The cost of health care is estimated using premiums from employer-sponsored health insurance premium and additional out-of-pocket costs. In 2022, employer-sponsored health insurance was still the most common (59%) form of coverage. However, a large portion of the population do not have access to affordable health insurance coverage through employers. Health care expenses are usually higher for those who must purchase their coverage individually or through the federal marketplace.
To address the lack of data for the cost of health care in general, we also include data on those who forego or delay needed health services because they are hard to afford.
Over the last 5 years, expenditures on health care have increased by almost 60% from $1,400 in 2017 to $2,200 in 2021. In this same period, the number of people who have skipped health services when they needed them has generally gone down.
However, many are still foregoing health services. In 2022, 7% of people in Washington, approximately 1,900 individuals, skipped seeing a doctor because they could not afford one.
Large differences persist across different groups in Washington. For example, people who do not have health insurance skip seeing a doctor due to unaffordability at a higher rate than people with health insurance. Historically marginalized groups, such as Black, Hispanic, American Indian, and LGBT people, are more likely to forego health care because they could not afford it than other groups.
Healthcare premiums are obtained from the AHRQ Medical Expenditure Panel Survey (MEPS) Insurance Component, Agency for Healthcare Research and Quality.

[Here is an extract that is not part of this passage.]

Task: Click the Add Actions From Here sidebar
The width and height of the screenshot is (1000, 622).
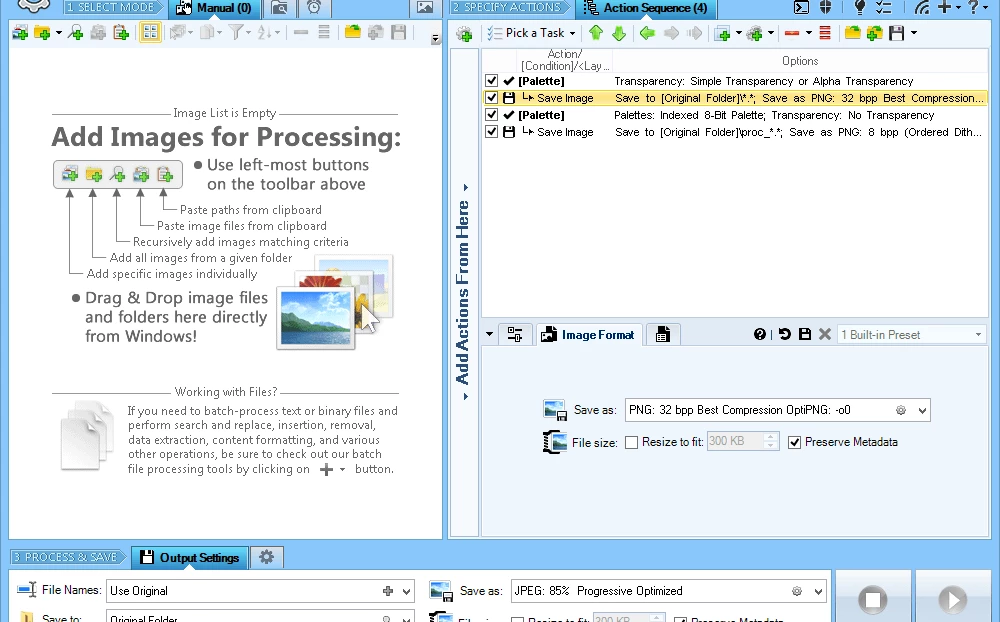Action: pyautogui.click(x=463, y=290)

Out-of-pocket expenses are obtained from IPUMS Health Surveys: Medical Expenditure Panel Survey (MEPS).
Data on skipping health services is obtained from adults who reported that there was a time in the past 12 months when they needed to see a doctor but could not because of cost in the Behavioral Risk Factor Surveillance Survey.
The data for cost is limited to those in the private-sector with health insurance covered by their employers (59% of Washingtonians in 2022).
The lowest level of geographic disaggregation in the MEPS data is by region in Census. This, however, masks the wide variation within the states in one region and counties in one state.
Total annual cost of healthcare is calculated by adding out-of-pocket expenditures to employee paid premium.